WHAT THE TASK REQUIRES >>
Please copy, character for character, each line from the beginning of the listing to the line containing "You are a computer-use agent. The image", including both.

= = =

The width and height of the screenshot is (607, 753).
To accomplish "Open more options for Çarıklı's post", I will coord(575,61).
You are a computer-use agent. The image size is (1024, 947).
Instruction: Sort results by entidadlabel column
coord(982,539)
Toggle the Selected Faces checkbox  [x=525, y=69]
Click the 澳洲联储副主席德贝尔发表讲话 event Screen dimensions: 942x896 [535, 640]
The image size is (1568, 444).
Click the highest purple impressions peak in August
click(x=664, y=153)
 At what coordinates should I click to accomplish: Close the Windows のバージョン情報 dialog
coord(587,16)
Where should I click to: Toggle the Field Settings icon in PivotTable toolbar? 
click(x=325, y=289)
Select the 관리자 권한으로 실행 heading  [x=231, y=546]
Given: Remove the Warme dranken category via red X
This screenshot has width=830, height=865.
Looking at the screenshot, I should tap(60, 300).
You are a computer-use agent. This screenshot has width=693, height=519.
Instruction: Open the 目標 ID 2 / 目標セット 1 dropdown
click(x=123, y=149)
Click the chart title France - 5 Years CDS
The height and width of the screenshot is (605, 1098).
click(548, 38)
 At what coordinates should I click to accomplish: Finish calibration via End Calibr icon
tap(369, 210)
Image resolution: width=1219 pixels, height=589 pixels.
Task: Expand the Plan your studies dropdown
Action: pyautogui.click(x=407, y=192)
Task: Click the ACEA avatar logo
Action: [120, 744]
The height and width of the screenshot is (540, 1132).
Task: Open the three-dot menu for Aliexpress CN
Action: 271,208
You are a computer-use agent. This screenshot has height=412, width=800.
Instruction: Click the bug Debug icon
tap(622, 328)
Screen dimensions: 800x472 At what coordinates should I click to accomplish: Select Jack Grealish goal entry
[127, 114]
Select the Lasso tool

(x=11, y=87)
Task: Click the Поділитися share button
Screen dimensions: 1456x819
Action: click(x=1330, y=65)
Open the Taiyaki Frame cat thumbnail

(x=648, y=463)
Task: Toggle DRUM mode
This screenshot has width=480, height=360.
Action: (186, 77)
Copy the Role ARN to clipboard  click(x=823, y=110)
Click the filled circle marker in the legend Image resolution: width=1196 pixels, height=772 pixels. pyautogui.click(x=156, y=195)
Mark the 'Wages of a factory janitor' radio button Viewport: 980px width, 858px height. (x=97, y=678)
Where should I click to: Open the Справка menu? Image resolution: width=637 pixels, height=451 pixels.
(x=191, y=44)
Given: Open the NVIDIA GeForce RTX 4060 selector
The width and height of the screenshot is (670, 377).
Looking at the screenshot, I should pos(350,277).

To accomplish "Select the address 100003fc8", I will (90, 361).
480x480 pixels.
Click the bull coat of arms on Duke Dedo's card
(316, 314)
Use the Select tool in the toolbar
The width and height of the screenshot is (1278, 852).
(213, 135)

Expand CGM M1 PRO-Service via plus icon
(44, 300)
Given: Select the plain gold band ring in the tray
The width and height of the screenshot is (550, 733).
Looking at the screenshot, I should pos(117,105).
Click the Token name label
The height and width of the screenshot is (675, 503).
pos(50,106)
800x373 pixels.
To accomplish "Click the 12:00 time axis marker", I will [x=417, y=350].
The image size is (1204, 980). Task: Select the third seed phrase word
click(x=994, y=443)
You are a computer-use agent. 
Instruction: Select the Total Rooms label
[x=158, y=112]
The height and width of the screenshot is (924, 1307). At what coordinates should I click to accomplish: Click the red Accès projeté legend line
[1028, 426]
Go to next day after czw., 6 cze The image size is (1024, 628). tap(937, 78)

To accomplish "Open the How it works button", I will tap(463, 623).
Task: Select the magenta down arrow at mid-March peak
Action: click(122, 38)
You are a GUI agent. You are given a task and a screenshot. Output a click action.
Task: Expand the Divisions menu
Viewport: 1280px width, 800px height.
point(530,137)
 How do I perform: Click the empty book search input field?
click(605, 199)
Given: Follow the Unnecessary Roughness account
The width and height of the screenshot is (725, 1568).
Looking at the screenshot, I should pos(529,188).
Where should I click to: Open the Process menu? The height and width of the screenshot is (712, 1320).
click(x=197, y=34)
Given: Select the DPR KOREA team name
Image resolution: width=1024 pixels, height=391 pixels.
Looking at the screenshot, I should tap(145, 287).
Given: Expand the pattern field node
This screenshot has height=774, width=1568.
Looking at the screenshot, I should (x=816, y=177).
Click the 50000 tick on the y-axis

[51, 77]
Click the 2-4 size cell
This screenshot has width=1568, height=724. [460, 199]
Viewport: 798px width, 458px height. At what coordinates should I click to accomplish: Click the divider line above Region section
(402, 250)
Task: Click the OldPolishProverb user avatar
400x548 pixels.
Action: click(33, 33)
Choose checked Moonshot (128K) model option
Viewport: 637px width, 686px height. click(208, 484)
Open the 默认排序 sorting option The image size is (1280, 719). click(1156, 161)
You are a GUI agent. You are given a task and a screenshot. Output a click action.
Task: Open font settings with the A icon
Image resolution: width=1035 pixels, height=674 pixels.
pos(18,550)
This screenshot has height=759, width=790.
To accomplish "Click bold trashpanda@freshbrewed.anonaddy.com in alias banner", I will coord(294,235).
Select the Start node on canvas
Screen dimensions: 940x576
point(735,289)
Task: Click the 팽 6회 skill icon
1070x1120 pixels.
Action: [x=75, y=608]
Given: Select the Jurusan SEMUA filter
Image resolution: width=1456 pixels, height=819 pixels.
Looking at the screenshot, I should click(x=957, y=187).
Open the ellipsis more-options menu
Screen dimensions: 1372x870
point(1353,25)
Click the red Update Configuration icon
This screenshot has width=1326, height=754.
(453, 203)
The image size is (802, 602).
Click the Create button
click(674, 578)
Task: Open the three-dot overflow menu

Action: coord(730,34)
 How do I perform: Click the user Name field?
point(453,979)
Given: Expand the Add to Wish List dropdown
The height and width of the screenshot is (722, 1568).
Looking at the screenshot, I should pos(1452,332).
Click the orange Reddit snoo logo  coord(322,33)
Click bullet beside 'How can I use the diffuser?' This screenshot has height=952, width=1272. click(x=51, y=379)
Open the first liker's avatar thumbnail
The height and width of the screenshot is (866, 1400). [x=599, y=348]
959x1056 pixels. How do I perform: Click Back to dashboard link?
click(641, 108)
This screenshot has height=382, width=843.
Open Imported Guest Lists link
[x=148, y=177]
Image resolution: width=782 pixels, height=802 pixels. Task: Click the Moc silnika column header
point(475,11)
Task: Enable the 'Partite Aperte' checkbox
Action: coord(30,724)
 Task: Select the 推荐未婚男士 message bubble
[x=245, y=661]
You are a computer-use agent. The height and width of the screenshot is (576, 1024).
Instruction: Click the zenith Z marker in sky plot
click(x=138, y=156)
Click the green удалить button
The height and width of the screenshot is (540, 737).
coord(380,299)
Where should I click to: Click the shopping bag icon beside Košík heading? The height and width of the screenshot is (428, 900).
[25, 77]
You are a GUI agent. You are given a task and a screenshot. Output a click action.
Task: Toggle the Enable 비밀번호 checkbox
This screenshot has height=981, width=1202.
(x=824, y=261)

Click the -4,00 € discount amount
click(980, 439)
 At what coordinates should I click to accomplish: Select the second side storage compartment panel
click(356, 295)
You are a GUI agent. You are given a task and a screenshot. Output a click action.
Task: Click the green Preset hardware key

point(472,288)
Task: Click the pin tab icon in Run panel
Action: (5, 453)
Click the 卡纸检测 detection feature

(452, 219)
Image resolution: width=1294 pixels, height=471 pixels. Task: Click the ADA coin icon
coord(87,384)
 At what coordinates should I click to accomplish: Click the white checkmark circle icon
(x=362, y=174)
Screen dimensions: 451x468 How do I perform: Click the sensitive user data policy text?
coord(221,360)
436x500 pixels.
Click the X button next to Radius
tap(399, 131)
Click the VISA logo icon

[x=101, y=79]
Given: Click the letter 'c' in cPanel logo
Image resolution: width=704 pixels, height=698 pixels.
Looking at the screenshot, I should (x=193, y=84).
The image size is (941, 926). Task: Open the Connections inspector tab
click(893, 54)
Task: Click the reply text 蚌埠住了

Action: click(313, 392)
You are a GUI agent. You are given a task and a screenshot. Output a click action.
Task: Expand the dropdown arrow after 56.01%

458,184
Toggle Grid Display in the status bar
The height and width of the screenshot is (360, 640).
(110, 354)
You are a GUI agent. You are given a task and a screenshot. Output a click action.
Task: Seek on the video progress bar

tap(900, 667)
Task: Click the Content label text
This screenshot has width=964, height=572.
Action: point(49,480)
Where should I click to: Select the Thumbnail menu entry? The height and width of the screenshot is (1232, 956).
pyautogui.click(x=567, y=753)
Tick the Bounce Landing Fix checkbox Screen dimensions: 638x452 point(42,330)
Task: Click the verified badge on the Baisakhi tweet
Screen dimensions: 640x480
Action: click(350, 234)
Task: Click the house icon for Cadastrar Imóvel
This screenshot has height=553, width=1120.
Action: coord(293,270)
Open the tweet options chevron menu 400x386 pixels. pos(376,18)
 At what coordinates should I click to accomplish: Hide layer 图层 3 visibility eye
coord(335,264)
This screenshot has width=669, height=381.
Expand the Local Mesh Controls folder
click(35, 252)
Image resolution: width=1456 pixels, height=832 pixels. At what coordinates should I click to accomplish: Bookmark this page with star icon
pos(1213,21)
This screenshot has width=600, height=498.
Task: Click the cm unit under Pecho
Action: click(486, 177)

= = =

SOLUTION FOR THIS TASK >>
The width and height of the screenshot is (607, 753).
To accomplish "Open more options for Çarıklı's post", I will coord(575,61).
You are a computer-use agent. The image size is (1024, 947).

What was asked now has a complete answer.